Le Généraliste : Dans son avis, le CCNE se montrait réservé quant à l’ouverture du don de sang aux homosexuels. La Cour de justice européenne incite la France à revoir cette interdiction. Ces avis sont-ils contradictoires ?
Pr Jean-Louis Vildé L'avis du CCNE, qui recommande de ne pas modifier la contre-indication permanente du don de sang par les hommes ayant des relations sexuelles avec des hommes, est argumenté, notamment sur des données épidémiologiques et sur des études de modélisations. Néanmoins, l’arrêt de la Cour de justice explique, lui, aussi que l’exclusion permanente peut être justifiée en fonction de la situation épidémiologique de l'infection par le VIH. En France, les données épidémiologiques montrent bien qu’il y a plus de risque chez les hommes ayant des relations sexuelles avec des hommes. Il y a un problème juridique qui doit maintenant être résolu : existe-t-il des méthodes moins contraignantes permettant d’observer un risque minimum ?
Quels sont les risques épidémiologiques ?
Pr J-L. V. À partir des déclarations obligatoires de la découverte des nouvelles sérologies positives, on peut établir l'incidence, c’est-à-dire le nombre de personnes nouvellement contaminées par le VIH en une année, par rapport à l'ensemble d'une population. Il apparaît alors que chez les hommes homosexuels, l'incidence (1 % par an) est 200 fois plus élevée. On sait également que cette population concentre la moitié des 6 000 à 7 000 nouveaux cas chaque année. Chez les donneurs de sang (1,7 million chaque année) obligatoirement testés pour le VIH (sérologie et diagnostic génomique viral), on constate chez des donneurs réguliers une dizaine de cas « incidents » chaque année, des donneurs dont la sérologie est positive alors qu'elle était négative lors du don précédent. La moitié sont des hommes qui ont des relations sexuelles avec des hommes, qui n’ont pas été déclarées. Comme rappelé dans l’avis, le risque de contamination VIH est estimé à un sur 2,5 millions de transfusions. En fait, il n’y a pas eu de contamination repérée depuis 2002. L'Institut de veille sanitaire a effectué des modélisations, en évaluant le risque si la contre-indication était temporaire, pour les hommes homosexuels qui ont plus d’un partenaire dans l’année qui précède le don. Elles montrent que le risque pourrait être identique à aujourd’hui, mais il pourrait être aussi multiplié par quatre. On ne peut pas tout savoir avec une certitude absolue avec les questionnaires. C’est cette marge qui a fait reculer les ministres successifs.

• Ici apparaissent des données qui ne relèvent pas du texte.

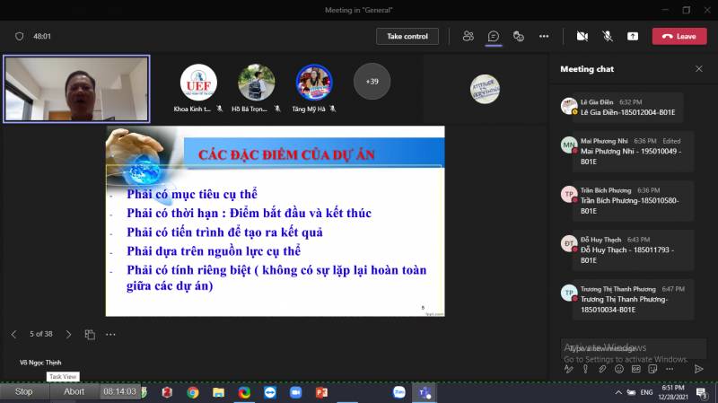The width and height of the screenshot is (718, 403).
Task: Open More actions ellipsis in toolbar
Action: [544, 36]
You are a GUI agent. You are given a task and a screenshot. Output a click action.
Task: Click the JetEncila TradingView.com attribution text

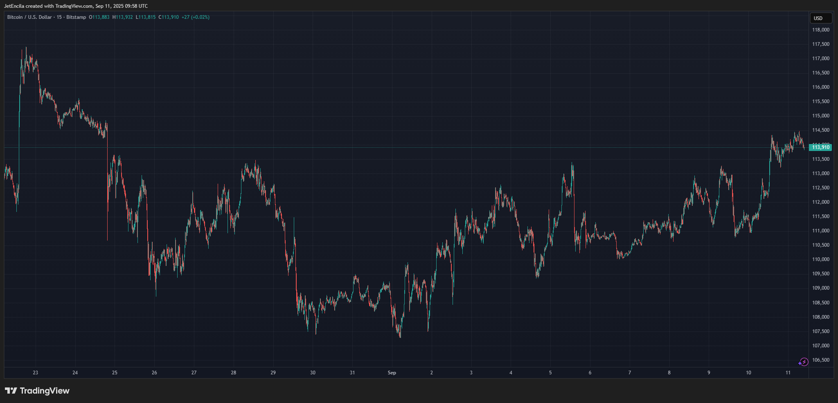[76, 6]
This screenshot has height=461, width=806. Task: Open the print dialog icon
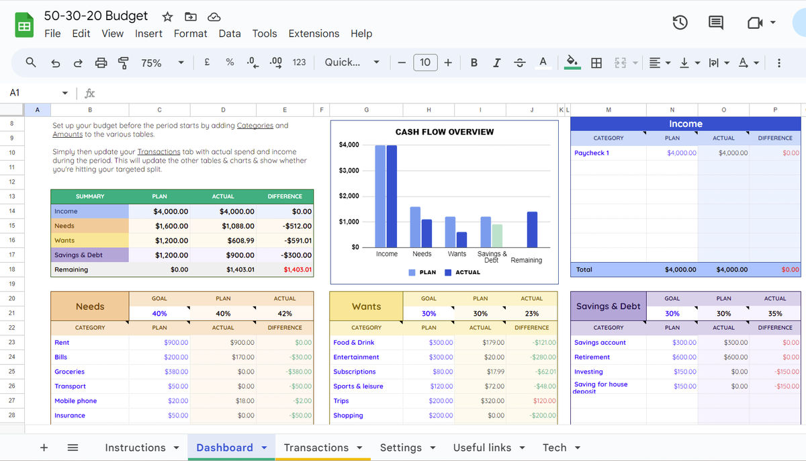101,62
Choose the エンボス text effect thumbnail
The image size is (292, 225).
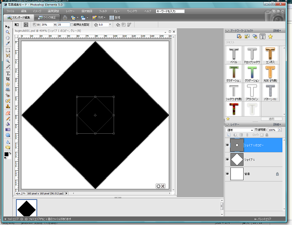271,54
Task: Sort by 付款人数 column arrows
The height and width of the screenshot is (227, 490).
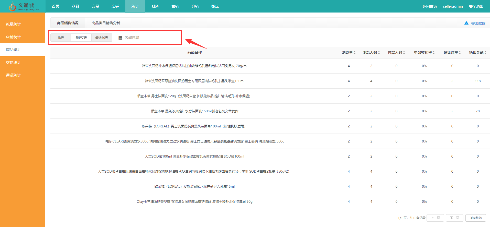Action: point(404,53)
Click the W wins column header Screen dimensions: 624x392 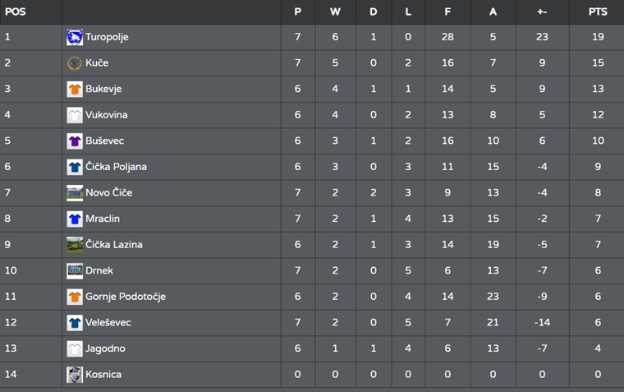point(335,12)
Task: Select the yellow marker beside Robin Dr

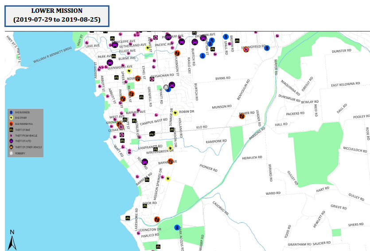Action: 175,113
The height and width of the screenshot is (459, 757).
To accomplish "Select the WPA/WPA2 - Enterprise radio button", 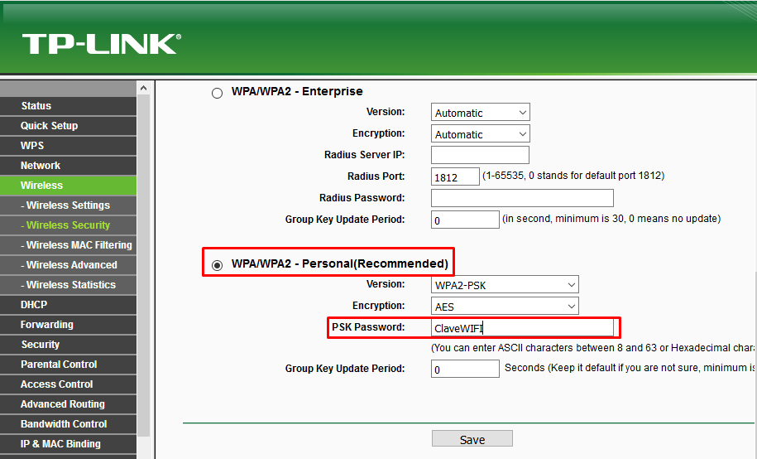I will (217, 93).
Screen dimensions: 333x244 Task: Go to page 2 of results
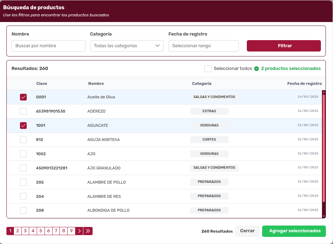[18, 231]
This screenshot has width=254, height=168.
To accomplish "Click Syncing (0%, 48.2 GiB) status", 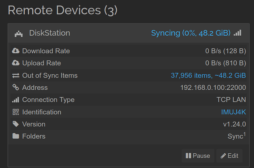I will 191,33.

Marisol Touraine propose de remplacer l’exclusion permanente par une exclusion de 12 mois. Qu’en pensez-vous ?
Pr J-L. V. Le CCNE suggère qu’une étude de modélisation soit faite. Si on nous montre que cela ne modifie pas le risque actuel, alors pourquoi pas ? Mais si cela augmente le risque, même si c’est très faiblement, cela pose une question de principe. Jusqu’où peut-on accepter un risque qui n’est pas pour soi mais pour le receveur, pour la population en général ? Nous cherchons un risque minimum et une sécurité maximum pour le receveur et on ne peut tolérer qu'une modification des contre-indications majore le risque à un certain niveau, même minime.
Est-il envisageable de contrôler les donneurs à l’issue d’un délai de trente jours, la « fenêtre silencieuse » passée ?

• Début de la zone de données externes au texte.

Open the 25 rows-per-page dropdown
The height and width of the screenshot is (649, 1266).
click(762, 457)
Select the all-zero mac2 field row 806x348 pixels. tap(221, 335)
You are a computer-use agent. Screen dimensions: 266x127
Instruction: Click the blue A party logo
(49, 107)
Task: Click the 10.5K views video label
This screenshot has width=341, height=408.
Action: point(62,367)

Pr J-L. V. On peut imaginer, comme on l’a suggéré dans l’avis, qu’on garde les poches de sang et qu’on reconvoque le donneur un mois après le don, de façon à bien vérifier qu’il est toujours négatif et donc qu'il l'était, sans aucun doute, lors du don. Mais c’est une procédure très lourde. Et la validité des produits sanguins labiles est limitée, leur efficacité diminuant avec le temps.
Peut-on placer le débat sur le terrain de la discrimination ?

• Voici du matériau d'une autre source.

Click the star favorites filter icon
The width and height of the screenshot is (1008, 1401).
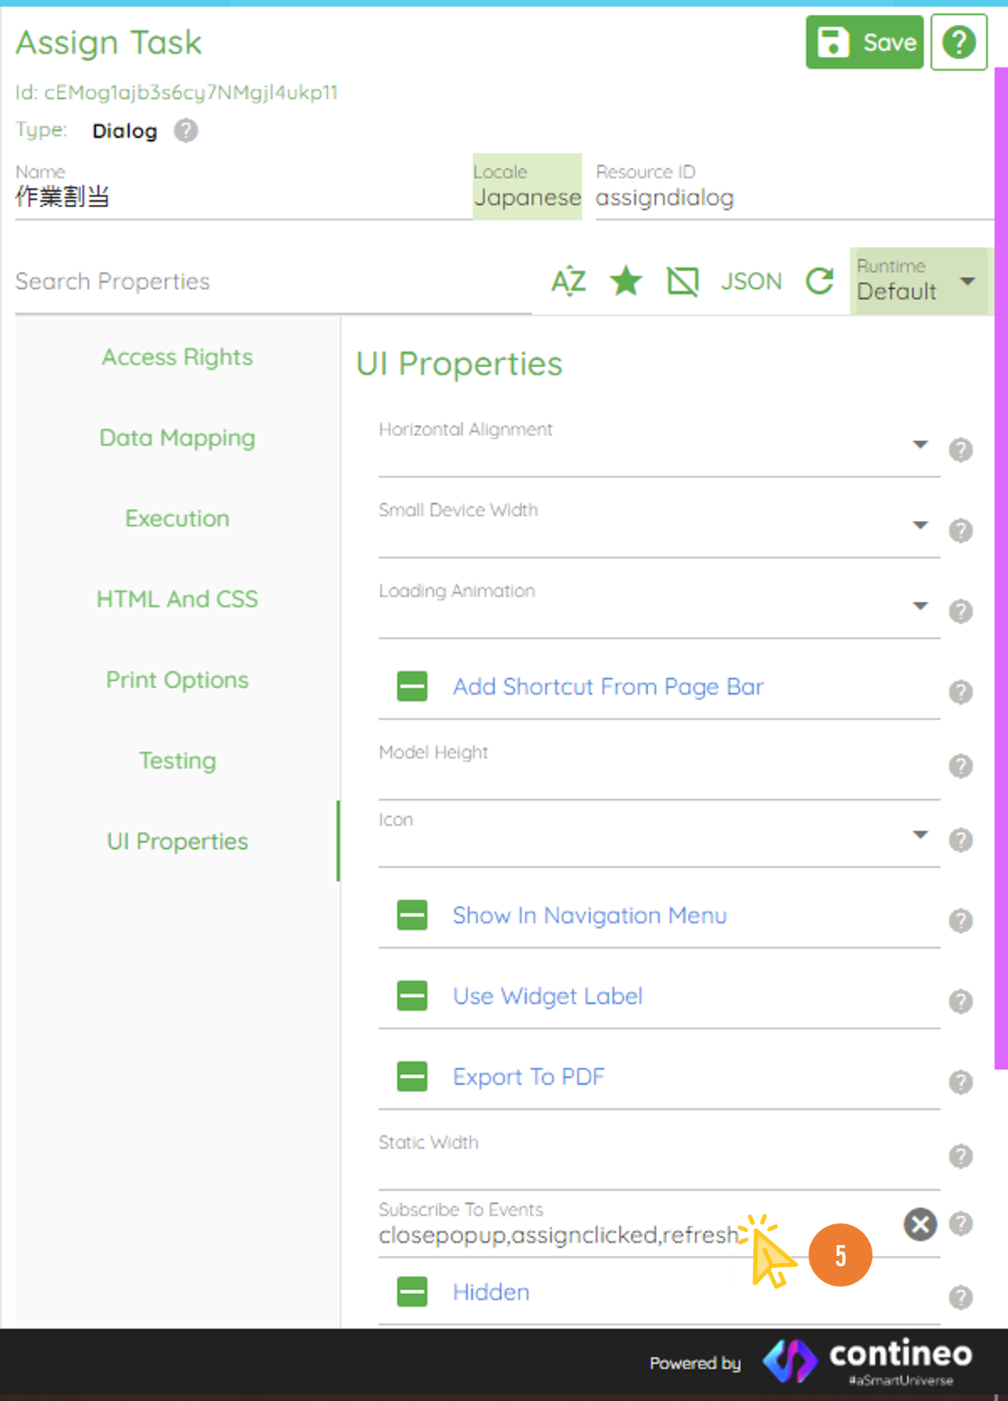pos(626,281)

Pr J-L. V. Les juristes indiquent qu’il n’y a pas de discrimination car c’est une question de santé publique. D’après le code de santé publique, « nul ne peut être exclu du don du sang en dehors de contre-indications médicales ». Là, ce sont bien des contre-indications basées sur des données épidémiologiques, d’incidence, de prévalence et de modélisation. En 2008, le Conseil de l’Europe a indiqué que le droit des receveurs à la protection de leur santé primait toute autre considération. En dehors principalement de la Grande-Bretagne, de l’Espagne et de l'Italie, la contre-indication du don du sang est permanente en Europe pour les hommes ayant eu des rapports sexuels avec un homme.